The exomoon is around 1.5 percent the mass of its host planet Kepler-1625b, and it orbits around the planet at a distance of 1.9 million miles — about eight times farther than the distance at which our moon orbits Earth. However, because the exomoon is so large, it would appear twice as large from the surface of the planet.
Popular theories suggest that moons are either captured by the gravitational pull of the planets that they orbit, or that they formed from the debris that spilled over from their host planet following a giant impact.
But Hansen is not convinced that either method would have birthed Kepler-1625b-i.
Instead, his new study suggests that both the exomoon and its host planet started off as planetary cores on a journey to turn into full-blown planets.
“Then it’s a race,” Hansen says. “Each is growing in mass…one is slightly ahead and the two are racing with each other to grow until one of them gets ahead and the other is left with nothing.”
Kepler-1625b-i’s host had an advantage in this race because it is a large, gaseous planet, and these Jupiter-like planets grow rapidly by capturing gas in their atmosphere.
“Usually we describe this process in terms of single bodies: A Jupiter planet grows and grows,” Hansen says. “If you can imagine, there’s nothing to restrict it.”
"A former competitor, something that was captured and dragged down."
Once that gas-filled planet becomes big enough, its gravitational pull grows so strong that it can attract its more feeble companion in its orbit.
“A failed giant planet core,” is how Hansen describes the exomoon. “A former competitor, something that was captured and dragged down.”
This cosmic tragedy could make astronomers rethink how planets form and evolve over time. Rather than looking at how one planet forms on its own, Hansen believes that we should consider the effects that some planetary bodies have on each other’s growth processes.
Hansen says that it’s safe to assume that our own Jupiter may have also had an effect on surrounding smaller bodies in the solar system.
“The one thing it points out is the importance of considering planetary system formation as a whole,” he says. “We should consider the effects that forming planets have on each other, and this is the extreme version of that.”

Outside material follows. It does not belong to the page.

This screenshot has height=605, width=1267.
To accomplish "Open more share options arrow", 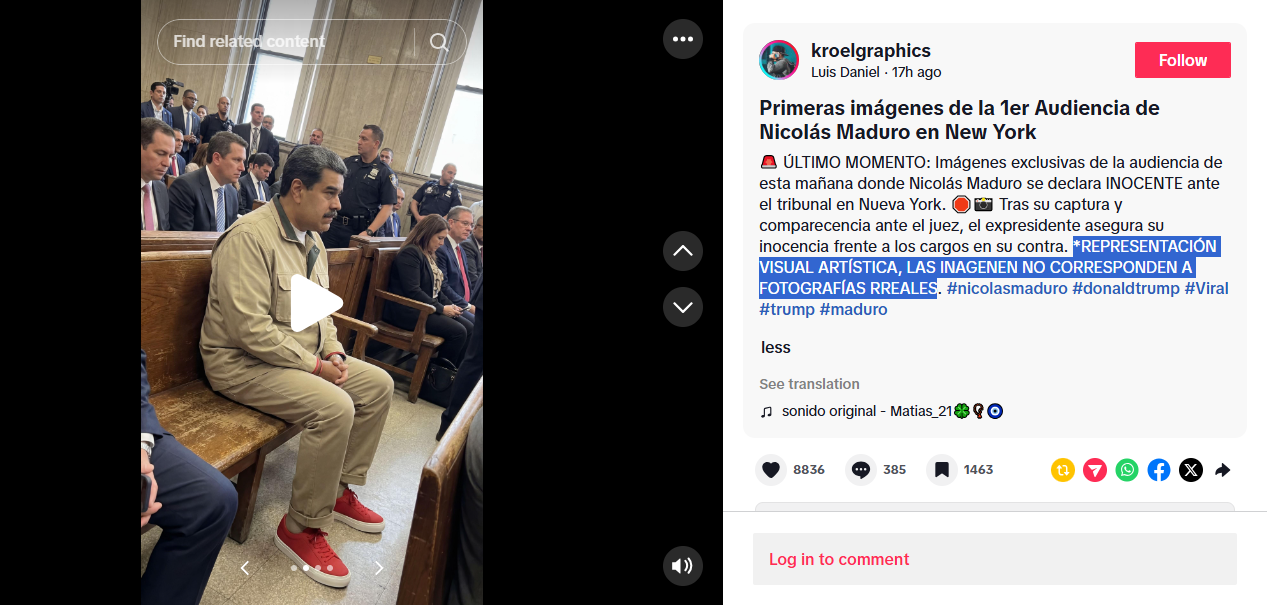I will coord(1222,470).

Abstract: The large size and wide orbit of the recently announced exomoon candidate Kepler-1625b-i are hard to explain within traditional theories of satellite formation. We show that these properties can be reproduced if the satellite began as a circumstellar co-orbital body with the original core of the giant planet Kepler-1625b. This body was then drawn down into a circumplanetary orbit during the rapid accretion of the giant planet gaseous envelope, a process termed “pull-down capture.” Our numerical integrations demonstrate the stability of the original configuration and the capture process. In this model, the exomoon Kepler-1625b-i is the protocore of a giant planet that never accreted a substantial gas envelope. Different initial conditions can give rise to capture into other co-orbital configurations, motivating the search for Trojan-like companions to this and other giant planets.